■ **PARTS OF THE EXERCISE**:
[a] From the text on Urocystis brassicae below, echo the passage between "Species of fungus" and "2–5 cm diameter.", inclusive, without changing a character.
[b] According to the text on Urocystis brassicae below, what color are the galls when they are young?
[c] Using the "Scientific classification" section of the text on Urocystis brassicae below, list every rank named from Kingdom through Species, together with the value given for each.

■ **EXTRACT PROVIDED**:
·····
Urocystis brassicae

Scientific classification
- Kingdom: Fungi
- Division: Basidiomycota
- Class: Ustilaginomycetes
- Order: Urocystidales
- Family: Urocystidiaceae
- Genus: Urocystis
- Species: U. brassicae
- Binomial name: Urocystis brassicae Mundk., (1938)

= Urocystis brassicae =

- Genus: Urocystis
- Species: brassicae
- Authority: Mundk., (1938)

Species of fungus

Urocystis brassicae is a gall smut and a plant pathogen that stunts the infected plants. It is known to create root galls on Indian Mustard (Brassica campestris) and other Brassica species.

== Physical characteristics ==

=== Gall characteristics ===
The wart-like galls of U. brassicae grow on the roots of plants. When young, the galls are white in color. As they age, they become a grayish-black colored gall with a 2–5 cm diameter.
·····
■ **DATASET EXTRACT**:
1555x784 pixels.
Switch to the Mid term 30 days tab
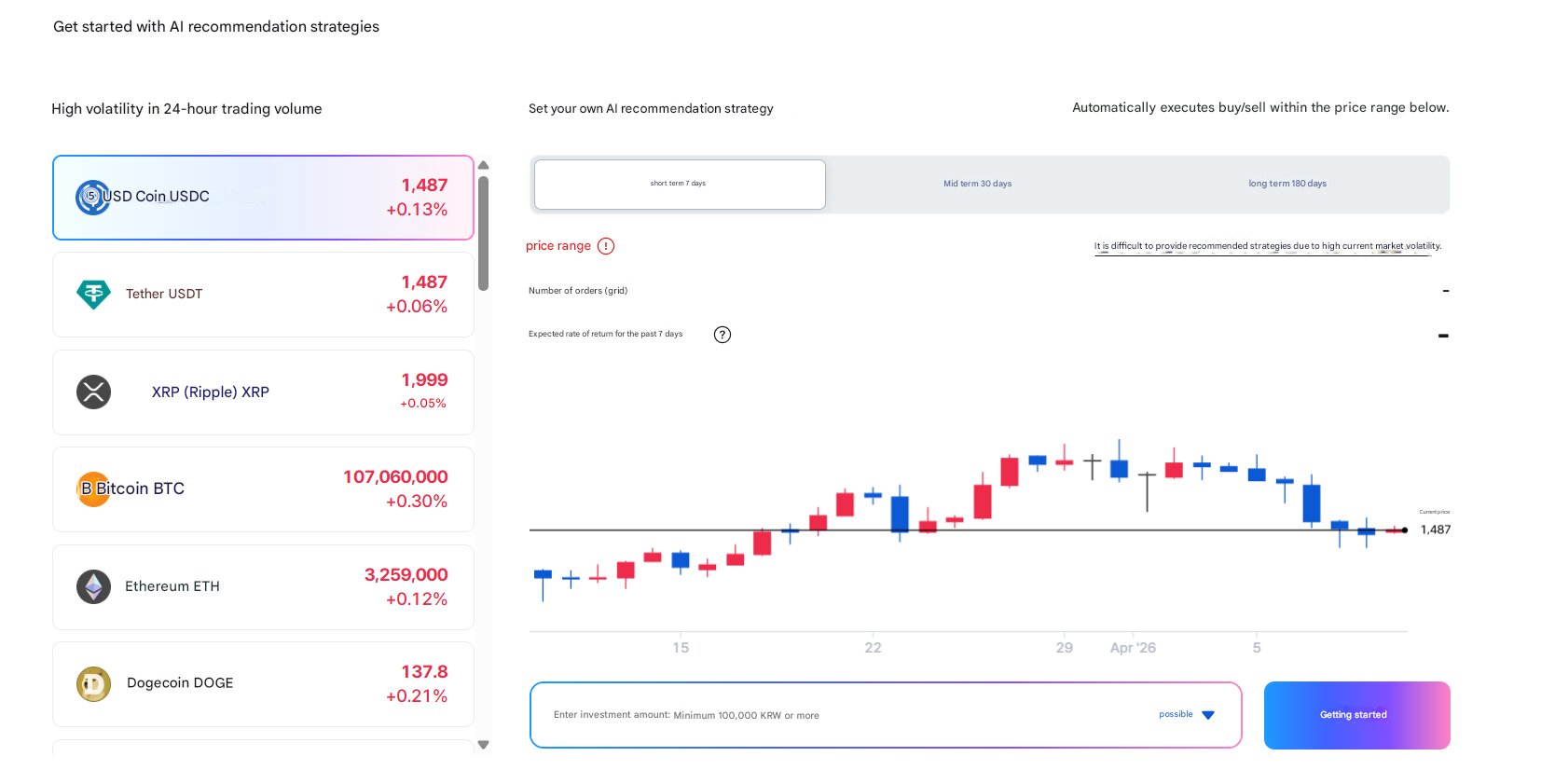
·····
■ **TASK RESULTS**:
[a]
Species of fungus

Urocystis brassicae is a gall smut and a plant pathogen that stunts the infected plants. It is known to create root galls on Indian Mustard (Brassica campestris) and other Brassica species.

== Physical characteristics ==

=== Gall characteristics ===
The wart-like galls of U. brassicae grow on the roots of plants. When young, the galls are white in color. As they age, they become a grayish-black colored gall with a 2–5 cm diameter.

[b] White.

[c]
- Kingdom: Fungi
- Division: Basidiomycota
- Class: Ustilaginomycetes
- Order: Urocystidales
- Family: Urocystidiaceae
- Genus: Urocystis
- Species: U. brassicae